The Selfie That Isn't Selfish

Each of us has a truth - the way we'd like to live, including how we'd like to be cared for if we ever experience a medical crisis - but if we don't tell that truth to others, it won't avail us in our most vulnerable moments.
01/05/2016 01:01 pm ET Updated Jan 04, 2017

The holidays have come and gone; the ball has dropped in Times Square; the New Year has begun. It's a time when many of us have made resolutions to live lives that are healthier, better, fuller, closer to our values - resolutions that are often aided, and sometimes obstructed, by new gadgets and technology.

We are often critical of excessive use of devices, particularly our phones. We have a tendency to look at our phones too much, often ignoring the people right in front of us. We've become addicted to taking selfie after selfie in a seemingly mindless exercise in self-indulgence. But what if we make one of our resolutions to make that selfie meaningful, to connect to those we love to shape and tell our truth?

Each of us has a truth - the way we'd like to live, including how we'd like to be cared for if we ever experience a medical crisis - but if we don't tell that truth to others, it won't avail us in our most vulnerable moments. The very piece of technology that records our every workout, most recent culinary accomplishment and candid smile can also be the method by which we share with our loved ones and healthcare providers our most important health-related wishes, at our moment of deepest frailty and need.

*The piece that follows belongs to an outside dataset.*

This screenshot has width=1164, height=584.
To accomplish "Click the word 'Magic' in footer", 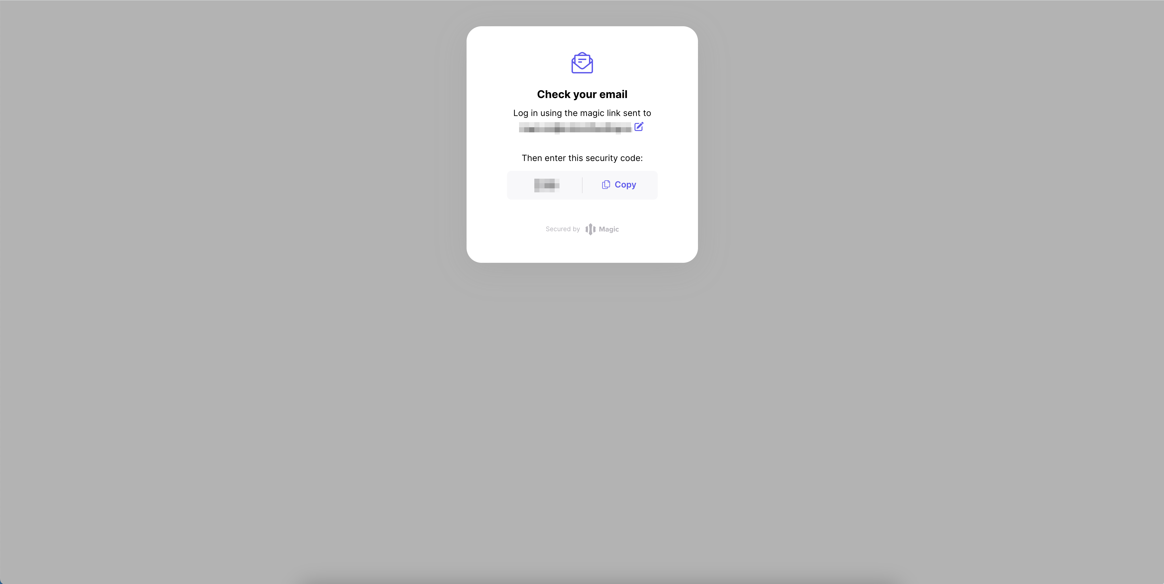I will (x=609, y=229).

Consider the healthy young cyclist who knows she wants to become an organ donor, or the always optimistic businessman who's seen the power of positive thinking in his life. If the cyclist has a tragic accident before telling her family of her plans, they may be too distraught to make her preferred choices for her. If the businessman falls ill and slips in and out of consciousness, hospital staff would not otherwise know to play the positive thinking tracks on his phone for him, music that could play an integral role in his recovery.

There's a tendency to think of those healthcare wishes, sometimes called emergency, critical and advance care plans, or directives, as something that only the elderly need. The cyclist and businessman would tell you nothing could be further from the truth. We can never know what tomorrow might bring, and so while seniors are of course well-served by creating advance care plans, so, too are the soccer mom down the road and the lawyer up the street, the co-worker who sits across from you and the new father next door.

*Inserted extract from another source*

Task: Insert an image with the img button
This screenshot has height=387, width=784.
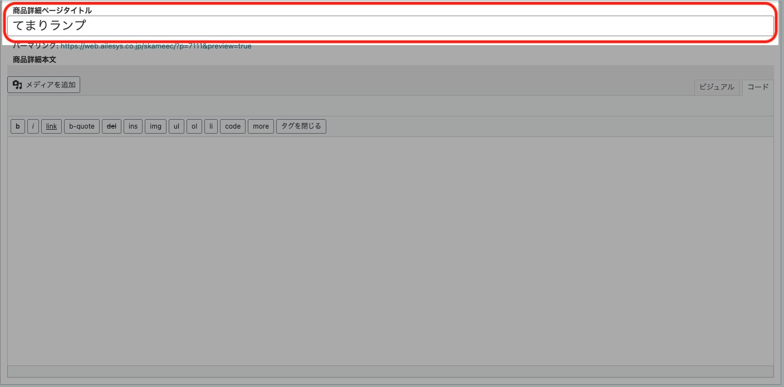Action: coord(155,126)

The New Year is a perfect opportunity to resolve to tell your truth - to make a "selfie" that is the very opposite of selfish: video messages that tell those who care for you what you really want, thus easing their burden at your time of greatest vulnerability.

We can also resolve to help our loved ones tell their truths, encouraging each other to speak our hopes and dreams aloud, recording them and saving them - and updating them. We're told that the truth can set us free - but that only happens if other people know we've said it and where to find it.

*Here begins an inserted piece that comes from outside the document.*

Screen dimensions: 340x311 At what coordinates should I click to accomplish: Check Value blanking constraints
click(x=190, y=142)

At the end of the day, I think we're too hard on the beleaguered selfie, which is ultimately nothing more than an effort to shape our own story and share it with others. If we doubt the selfie's power to communicate, we needn't look farther than our TVs and gossip columns - it's been proven over and over by countless celebrities, from Ellen DeGeneres to Kim Kardashian.

Kardashian literally wrote the book on selfies (called, ironically, Selfish); DeGeneres gathered her A-list friends at the 2014 Oscars and produced a selfie that instantly circumnavigated the world at a rate of a quarter of a million tweets per minute. These images, these technologies, have a power to connect us as nothing has before. DeGeneres and Kardashian have made "being on camera" not just for the celebrity and the athlete. They've normalized the concept for all of us. Now's the time to translate that norm into our own health planning by adding the substance of healthcare messages that give us confidence our voices can be heard if we're in a health emergency and can't communicate.

Take the time to record your wishes regarding advance care planning now; upload your wishes online at MyDirectives.com, so they are always accessible, anywhere, anytime, and your loved ones and health care providers can access your plan easily. Move into 2016 with the peace and confidence that comes with knowing that you've communicated what really matters to you.

Talk about your wishes with your friends, your neighbors and your doctors. We need a societal shift, one that recognizes the power of this kind of planning, this kind of selfie. After all, society only changes when we talk to each other, when we learn from each other and as over time, new norms are established.

There's no better way to start a New Year than knowing that you've spoken your truth. Resolve to give this gift to yourself, and all those you love. Happy New Year!